[Study material]

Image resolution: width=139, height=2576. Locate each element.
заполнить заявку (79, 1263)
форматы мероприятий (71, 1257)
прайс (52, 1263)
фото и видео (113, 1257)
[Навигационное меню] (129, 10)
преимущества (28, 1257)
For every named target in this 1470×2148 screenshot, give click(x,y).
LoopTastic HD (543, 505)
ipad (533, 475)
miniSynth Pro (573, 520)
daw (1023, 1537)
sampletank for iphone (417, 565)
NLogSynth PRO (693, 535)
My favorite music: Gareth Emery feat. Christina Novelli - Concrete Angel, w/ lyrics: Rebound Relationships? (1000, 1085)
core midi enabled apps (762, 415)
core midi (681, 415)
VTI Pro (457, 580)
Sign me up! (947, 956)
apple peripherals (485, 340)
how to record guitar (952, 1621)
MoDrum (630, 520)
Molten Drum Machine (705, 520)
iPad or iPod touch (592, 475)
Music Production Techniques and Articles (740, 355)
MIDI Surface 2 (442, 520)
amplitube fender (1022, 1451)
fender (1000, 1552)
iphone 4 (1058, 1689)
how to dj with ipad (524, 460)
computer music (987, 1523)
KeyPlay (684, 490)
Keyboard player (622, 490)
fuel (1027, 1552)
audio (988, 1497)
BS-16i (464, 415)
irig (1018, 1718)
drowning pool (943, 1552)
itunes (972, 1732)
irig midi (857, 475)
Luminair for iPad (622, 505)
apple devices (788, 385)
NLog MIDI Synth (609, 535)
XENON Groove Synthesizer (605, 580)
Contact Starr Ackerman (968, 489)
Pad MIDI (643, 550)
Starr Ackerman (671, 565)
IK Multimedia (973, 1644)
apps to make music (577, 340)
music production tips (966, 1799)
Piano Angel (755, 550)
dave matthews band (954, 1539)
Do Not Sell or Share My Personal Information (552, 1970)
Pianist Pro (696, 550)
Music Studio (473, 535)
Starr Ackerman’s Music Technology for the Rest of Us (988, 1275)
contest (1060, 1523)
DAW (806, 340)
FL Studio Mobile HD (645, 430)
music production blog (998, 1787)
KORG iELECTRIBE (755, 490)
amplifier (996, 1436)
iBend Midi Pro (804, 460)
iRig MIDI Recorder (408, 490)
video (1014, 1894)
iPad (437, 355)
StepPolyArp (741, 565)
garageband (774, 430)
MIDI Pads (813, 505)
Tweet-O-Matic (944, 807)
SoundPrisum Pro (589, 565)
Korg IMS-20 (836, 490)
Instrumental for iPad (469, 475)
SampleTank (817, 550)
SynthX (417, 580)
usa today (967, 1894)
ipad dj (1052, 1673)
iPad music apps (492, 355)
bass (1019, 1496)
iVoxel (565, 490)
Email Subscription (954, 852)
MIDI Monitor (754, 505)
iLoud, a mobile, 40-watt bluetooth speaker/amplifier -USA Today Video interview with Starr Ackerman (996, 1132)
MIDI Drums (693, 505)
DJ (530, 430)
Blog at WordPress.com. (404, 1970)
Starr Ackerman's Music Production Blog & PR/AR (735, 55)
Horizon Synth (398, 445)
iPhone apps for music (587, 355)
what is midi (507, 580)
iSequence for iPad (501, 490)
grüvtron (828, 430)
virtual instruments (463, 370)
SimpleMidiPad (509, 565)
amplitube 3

[/Study material]

### Instructions for the task
The reply should restate the records above in full, character for character.

### Your response
Image resolution: width=139, height=2576. Locate each element.
заполнить заявку (79, 1263)
форматы мероприятий (71, 1257)
прайс (52, 1263)
фото и видео (113, 1257)
[Навигационное меню] (129, 10)
преимущества (28, 1257)
For every named target in this 1470×2148 screenshot, give click(x,y).
LoopTastic HD (543, 505)
ipad (533, 475)
miniSynth Pro (573, 520)
daw (1023, 1537)
sampletank for iphone (417, 565)
NLogSynth PRO (693, 535)
My favorite music: Gareth Emery feat. Christina Novelli - Concrete Angel, w/ lyrics: Rebound Relationships? (1000, 1085)
core midi enabled apps (762, 415)
core midi (681, 415)
VTI Pro (457, 580)
Sign me up! (947, 956)
apple peripherals (485, 340)
how to record guitar (952, 1621)
MoDrum (630, 520)
Molten Drum Machine (705, 520)
iPad or iPod touch (592, 475)
Music Production Techniques and Articles (740, 355)
MIDI Surface 2 (442, 520)
amplitube fender (1022, 1451)
fender (1000, 1552)
iphone 4 (1058, 1689)
how to dj with ipad (524, 460)
computer music (987, 1523)
KeyPlay (684, 490)
Keyboard player (622, 490)
fuel (1027, 1552)
audio (988, 1497)
BS-16i (464, 415)
irig (1018, 1718)
drowning pool (943, 1552)
itunes (972, 1732)
irig midi (857, 475)
Luminair for iPad (622, 505)
apple devices (788, 385)
NLog MIDI Synth (609, 535)
XENON Groove Synthesizer (605, 580)
Contact Starr Ackerman (968, 489)
Pad MIDI (643, 550)
Starr Ackerman (671, 565)
IK Multimedia (973, 1644)
apps to make music (577, 340)
music production tips (966, 1799)
Piano Angel (755, 550)
dave matthews band (954, 1539)
Do Not Sell or Share My Personal Information (552, 1970)
Pianist Pro (696, 550)
Music Studio (473, 535)
Starr Ackerman’s Music Technology for the Rest of Us (988, 1275)
contest (1060, 1523)
DAW (806, 340)
FL Studio Mobile HD (645, 430)
music production blog (998, 1787)
KORG iELECTRIBE (755, 490)
amplifier (996, 1436)
iBend Midi Pro (804, 460)
iRig MIDI Recorder (408, 490)
video (1014, 1894)
iPad (437, 355)
StepPolyArp (741, 565)
garageband (774, 430)
MIDI Pads (813, 505)
Tweet-O-Matic (944, 807)
SoundPrisum Pro (589, 565)
Korg IMS-20 (836, 490)
Instrumental for iPad (469, 475)
SampleTank (817, 550)
SynthX (417, 580)
usa today (967, 1894)
ipad dj (1052, 1673)
iPad music apps (492, 355)
bass (1019, 1496)
iVoxel (565, 490)
Email Subscription (954, 852)
MIDI Monitor (754, 505)
iLoud, a mobile, 40-watt bluetooth speaker/amplifier -USA Today Video interview with Starr Ackerman (996, 1132)
MIDI Drums (693, 505)
DJ (530, 430)
Blog at WordPress.com. (404, 1970)
Starr Ackerman's Music Production Blog & PR/AR (735, 55)
Horizon Synth (398, 445)
iPhone apps for music (587, 355)
what is midi (507, 580)
iSequence for iPad (501, 490)
grüvtron (828, 430)
virtual instruments (463, 370)
SimpleMidiPad (509, 565)
amplitube 3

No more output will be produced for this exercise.